The San Jacinto Mountains are one of the principal mountain ranges in Southern California. Multiple summits rise more than 10,000’/3050m above sea level. The beautiful but popular northern section of the range offers some of the most best hiking and backpacking in Southern California. But I had something else in mind this past Memorial Day weekend: The Desert Divide, the lesser known and less frequently visited southern section of the range.
The Desert Divide is a major ridge system that stretches south of the main summit region of the San Jacinto Mountains. The Pacific Crest Trail (PCT) ascends this major ridge like a highway on it’s journey north. Twelve peaks lie along or very near this section of the PCT — the Desert Divide Dozen. In order from south to north, they are:
- Butterfly Peak (6240’+/1900m+)
- Ken Point (6423’/1958m)
- Lion Peak (6868’/2093m)
- Pine Mountain (7054’/2150m)
- Pyramid Peak (7035’/2144m)
- Palm View Peak (7160’/2182m)
- Cone Peak (6800’+/2073m+)
- Spitler Peak (7440’+/2268m+)
- Apache Peak (7567’+/2306m+)
- Antsell Rock (7679’+/2341m+)
- South (Southwell) Peak (7840’+/2390m+)
- Red Tahquitz (8720’+/2658m+)
Note: Peak elevations shown with a plus sign after the elevation are peaks whose exact height has not been determined by the US Geological Survey (USGS). The height listed is the height of the highest contour shown on the USGS topo map.

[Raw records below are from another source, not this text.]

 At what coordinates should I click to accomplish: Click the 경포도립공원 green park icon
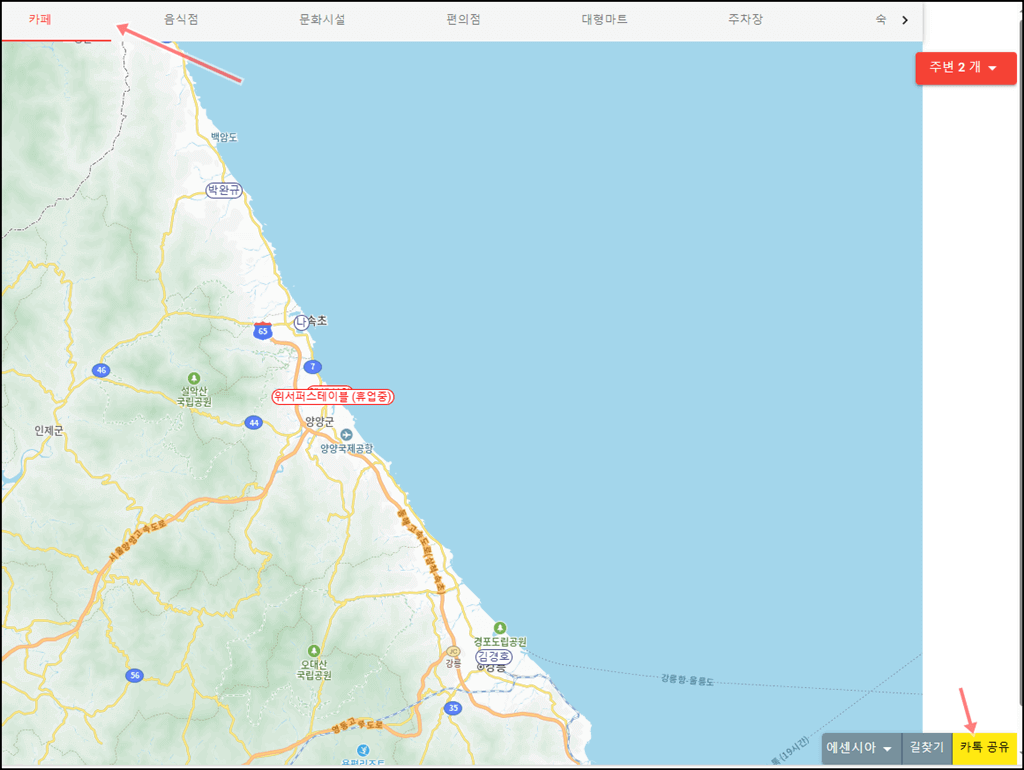coord(500,628)
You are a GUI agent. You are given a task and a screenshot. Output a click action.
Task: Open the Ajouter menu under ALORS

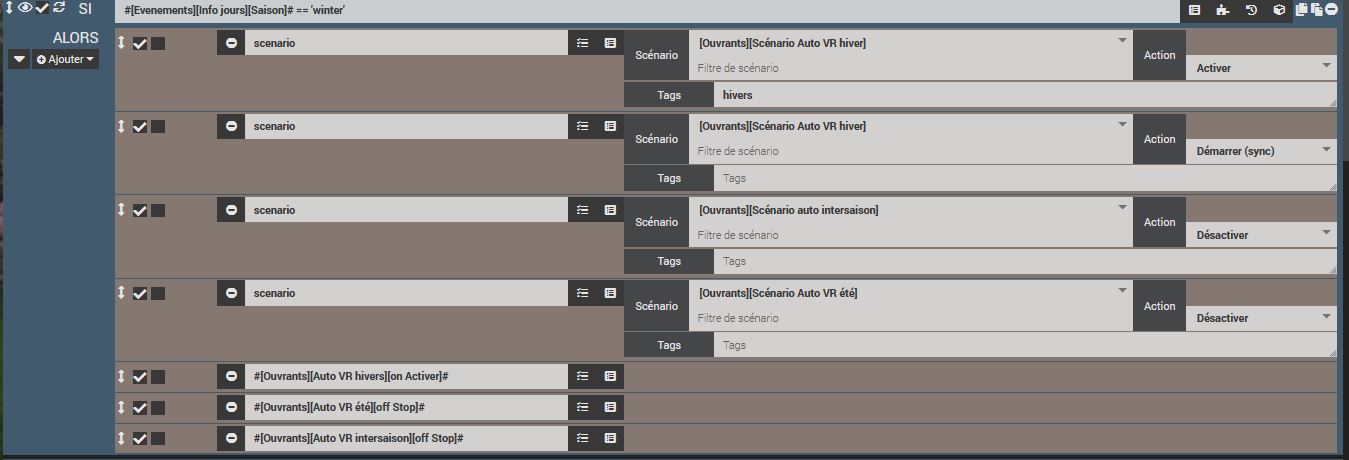pos(66,60)
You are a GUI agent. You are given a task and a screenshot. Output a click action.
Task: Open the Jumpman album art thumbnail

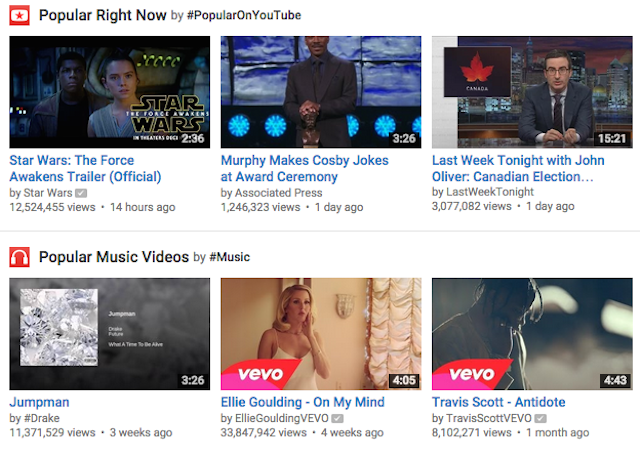(x=110, y=334)
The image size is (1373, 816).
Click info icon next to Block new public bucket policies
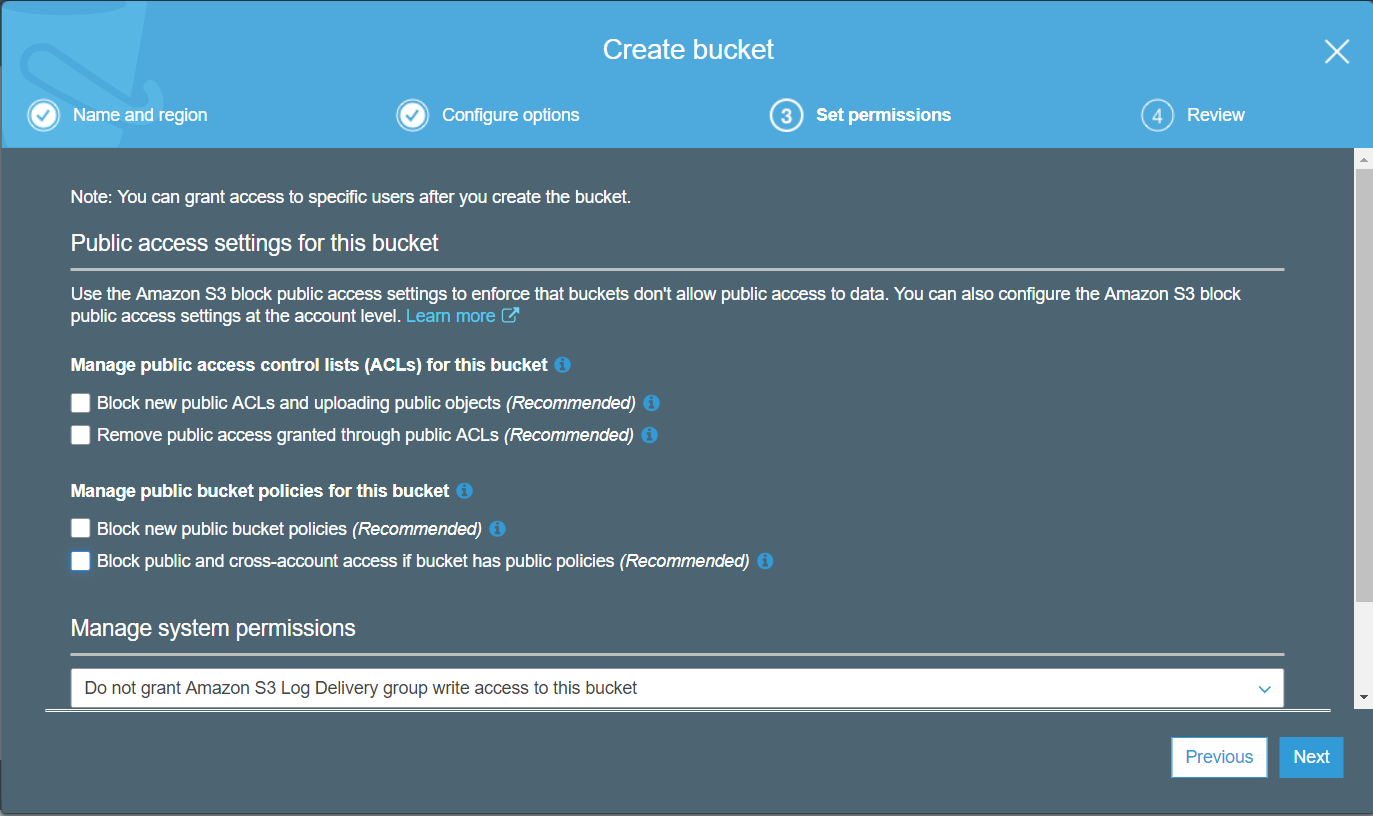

On this trip, I and my companions set out to climb these twelve. We knew that it would be a bit of a stretch to fit in all twelve in just 3 1/2 days. None of the peaks are on trail, many have no clear route, several involve class two and class three travel, many are guarded by dense chaparral and, most challenging of all, water would be scarce on the Desert Divide. Water, or lack thereof, would make or break us on this trip. We would travel as light as possible, but unfortunately, there is little one can do to reduce the 2.2 lbs/1 kg per liter that water weighs, and with the warm weather, we’d probably need six or seven liters each — per day. Routes, distances, peaks, and camp sites would have to be carefully coordinated with water sources. Each water source was meticulously researched as to its exact whereabouts and reliability. Since there might be as much as a day and a half’s travel to the next water source, any failure to find water at a given source would be serious.